Where are proposals to halt the widespread denigration of Armenians in Turkey? Where even a hint to root out embedded extreme nationalist Turkish hostility to Armenians that leads to the murder of a Hrant Dink or to the ugly sight of Turkish politicians insulting an opponent for allegedly having Armenian ancestry. Where a hint of a friendly invitation into the open public sphere for Armenians forcibly converted to Islam, to the tens of thousands of hidden Armenians, who fear being engulfed in tidal wave of xenophobic Turkish nationalism?

 

The ‘compassion and mutually humane attitudes to one another’ that Erdogan expresses hopes for demands that the national rights of all the peoples of this ‘ancient and unique geography’ be protected; the right to schooling in their own languages, the freedom for their educational institutions to function without unending obstruction, the freedom of their social and welfare organizations from endless hostile pressure and threats that come often with calls to confiscate their properties.

 

For ‘decent’ and ‘mature’ discourse and relations, due respect has to be accorded to the cultural and historical legacy of the different peoples of the region. Not words but concrete proposals for action alone can signal honest intent. Where the hint for the need to properly protect Armenian architectural and other monuments surviving within Turkish state borders, the call to reverse the systematic destruction and to properly identify the Armenian origins of those that survive? Where a suggestion that the ceaseless destruction of a rich cultural legacy, a destruction that is part of the falsification of the history of the region, where the suggestion that this will be brought to an end?

 

Where the acknowledgement of the Armenian contribution to the cultural and economic development of this ‘unique and ancient geography’ during the era of the Ottoman Empire? Where even the faintest note of Armenian enrichment of the Turkish state’s economic, social and cultural history?

• Data records:
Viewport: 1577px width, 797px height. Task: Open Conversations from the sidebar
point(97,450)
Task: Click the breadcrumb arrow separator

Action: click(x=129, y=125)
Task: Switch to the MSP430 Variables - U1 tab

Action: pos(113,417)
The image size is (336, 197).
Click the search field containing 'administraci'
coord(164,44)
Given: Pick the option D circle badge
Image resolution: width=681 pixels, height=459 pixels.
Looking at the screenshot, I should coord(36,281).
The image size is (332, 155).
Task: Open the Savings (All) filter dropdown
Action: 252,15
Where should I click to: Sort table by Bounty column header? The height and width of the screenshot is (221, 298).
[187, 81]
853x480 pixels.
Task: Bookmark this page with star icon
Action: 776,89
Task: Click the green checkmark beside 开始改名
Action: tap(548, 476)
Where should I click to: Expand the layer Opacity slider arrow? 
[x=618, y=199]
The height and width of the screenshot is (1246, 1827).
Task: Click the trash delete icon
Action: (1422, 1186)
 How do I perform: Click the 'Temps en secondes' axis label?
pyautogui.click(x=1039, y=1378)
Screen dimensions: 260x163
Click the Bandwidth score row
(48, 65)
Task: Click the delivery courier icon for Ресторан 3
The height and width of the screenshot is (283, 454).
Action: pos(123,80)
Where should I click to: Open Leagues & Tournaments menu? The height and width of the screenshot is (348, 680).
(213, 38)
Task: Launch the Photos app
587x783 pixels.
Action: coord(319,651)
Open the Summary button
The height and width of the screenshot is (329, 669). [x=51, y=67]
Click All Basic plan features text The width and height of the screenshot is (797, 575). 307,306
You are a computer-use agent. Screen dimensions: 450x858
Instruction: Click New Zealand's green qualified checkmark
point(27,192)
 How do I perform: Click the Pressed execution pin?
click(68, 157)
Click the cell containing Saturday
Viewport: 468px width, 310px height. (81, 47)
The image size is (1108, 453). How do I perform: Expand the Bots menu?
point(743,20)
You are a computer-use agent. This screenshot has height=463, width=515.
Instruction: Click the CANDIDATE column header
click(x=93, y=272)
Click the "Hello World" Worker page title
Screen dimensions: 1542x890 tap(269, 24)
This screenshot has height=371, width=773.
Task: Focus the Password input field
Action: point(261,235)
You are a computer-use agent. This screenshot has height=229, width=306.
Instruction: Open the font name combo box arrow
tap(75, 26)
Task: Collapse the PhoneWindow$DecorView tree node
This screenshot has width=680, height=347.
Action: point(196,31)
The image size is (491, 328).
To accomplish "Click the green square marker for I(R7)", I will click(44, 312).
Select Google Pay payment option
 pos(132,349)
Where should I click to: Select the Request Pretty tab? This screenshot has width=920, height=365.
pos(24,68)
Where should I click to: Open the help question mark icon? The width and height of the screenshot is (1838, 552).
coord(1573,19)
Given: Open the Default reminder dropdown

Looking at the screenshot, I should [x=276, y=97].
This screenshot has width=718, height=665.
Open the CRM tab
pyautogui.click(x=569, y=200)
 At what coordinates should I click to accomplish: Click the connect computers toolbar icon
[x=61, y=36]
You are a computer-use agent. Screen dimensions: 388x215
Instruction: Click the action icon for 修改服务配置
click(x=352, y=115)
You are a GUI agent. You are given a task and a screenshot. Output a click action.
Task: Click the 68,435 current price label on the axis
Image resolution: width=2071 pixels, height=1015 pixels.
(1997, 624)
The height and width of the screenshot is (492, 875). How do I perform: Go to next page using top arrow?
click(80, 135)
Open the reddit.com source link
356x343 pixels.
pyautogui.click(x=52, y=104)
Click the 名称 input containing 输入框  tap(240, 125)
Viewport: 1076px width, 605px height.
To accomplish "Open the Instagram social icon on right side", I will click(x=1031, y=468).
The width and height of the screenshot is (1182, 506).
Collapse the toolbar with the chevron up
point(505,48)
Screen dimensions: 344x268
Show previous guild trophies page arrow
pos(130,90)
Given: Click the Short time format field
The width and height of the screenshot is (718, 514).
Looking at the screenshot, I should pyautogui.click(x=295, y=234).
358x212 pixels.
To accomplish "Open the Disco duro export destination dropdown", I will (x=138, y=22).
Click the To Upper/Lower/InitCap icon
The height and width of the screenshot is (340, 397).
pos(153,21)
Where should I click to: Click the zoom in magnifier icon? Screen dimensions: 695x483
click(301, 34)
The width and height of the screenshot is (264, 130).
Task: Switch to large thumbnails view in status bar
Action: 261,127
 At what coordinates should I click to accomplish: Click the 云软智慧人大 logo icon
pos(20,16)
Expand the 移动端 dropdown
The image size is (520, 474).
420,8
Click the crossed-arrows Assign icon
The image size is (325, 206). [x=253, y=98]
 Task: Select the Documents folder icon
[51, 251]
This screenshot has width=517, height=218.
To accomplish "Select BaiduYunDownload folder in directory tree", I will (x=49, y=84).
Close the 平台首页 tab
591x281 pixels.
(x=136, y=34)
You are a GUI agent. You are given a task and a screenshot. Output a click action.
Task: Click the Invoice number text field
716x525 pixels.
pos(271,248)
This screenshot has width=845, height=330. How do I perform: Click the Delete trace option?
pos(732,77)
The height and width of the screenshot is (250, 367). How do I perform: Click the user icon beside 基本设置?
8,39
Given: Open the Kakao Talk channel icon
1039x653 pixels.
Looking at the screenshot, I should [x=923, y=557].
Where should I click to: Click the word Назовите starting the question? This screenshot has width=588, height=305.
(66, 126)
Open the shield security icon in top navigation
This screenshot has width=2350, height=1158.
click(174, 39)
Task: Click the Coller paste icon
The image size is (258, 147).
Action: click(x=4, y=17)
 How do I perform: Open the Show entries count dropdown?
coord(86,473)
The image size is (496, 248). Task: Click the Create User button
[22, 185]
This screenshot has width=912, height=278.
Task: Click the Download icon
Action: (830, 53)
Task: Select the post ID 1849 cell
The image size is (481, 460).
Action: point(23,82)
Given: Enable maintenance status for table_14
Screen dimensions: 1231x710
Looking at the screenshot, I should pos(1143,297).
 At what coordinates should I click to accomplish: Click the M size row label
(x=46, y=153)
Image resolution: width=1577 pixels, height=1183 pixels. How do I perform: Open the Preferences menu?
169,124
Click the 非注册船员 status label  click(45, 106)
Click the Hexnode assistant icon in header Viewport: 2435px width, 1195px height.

• Objective 1:
Write out the passage on Armenians in Turkey from "For ‘decent’ and" to "brought to an end?".
• Objective 2:
In the listing, from the line with "Click the cell containing Saturday" to the line with "Looking at the screenshot, I should [x=276, y=97].", change "Saturday" to "Sunday" and give back only those lines with nothing else altered.

• Expected answer 1:
For ‘decent’ and ‘mature’ discourse and relations, due respect has to be accorded to the cultural and historical legacy of the different peoples of the region. Not words but concrete proposals for action alone can signal honest intent. Where the hint for the need to properly protect Armenian architectural and other monuments surviving within Turkish state borders, the call to reverse the systematic destruction and to properly identify the Armenian origins of those that survive? Where a suggestion that the ceaseless destruction of a rich cultural legacy, a destruction that is part of the falsification of the history of the region, where the suggestion that this will be brought to an end?

• Expected answer 2:
Click the cell containing Sunday
Viewport: 468px width, 310px height. (81, 47)
The image size is (1108, 453). How do I perform: Expand the Bots menu?
point(743,20)
You are a computer-use agent. This screenshot has height=463, width=515.
Instruction: Click the CANDIDATE column header
click(x=93, y=272)
Click the "Hello World" Worker page title
Screen dimensions: 1542x890 tap(269, 24)
This screenshot has height=371, width=773.
Task: Focus the Password input field
Action: point(261,235)
You are a computer-use agent. This screenshot has height=229, width=306.
Instruction: Open the font name combo box arrow
tap(75, 26)
Task: Collapse the PhoneWindow$DecorView tree node
This screenshot has width=680, height=347.
Action: point(196,31)
The image size is (491, 328).
To accomplish "Click the green square marker for I(R7)", I will click(44, 312).
Select Google Pay payment option
 pos(132,349)
Where should I click to: Select the Request Pretty tab? This screenshot has width=920, height=365.
pos(24,68)
Where should I click to: Open the help question mark icon? The width and height of the screenshot is (1838, 552).
coord(1573,19)
Given: Open the Default reminder dropdown

Looking at the screenshot, I should [x=276, y=97].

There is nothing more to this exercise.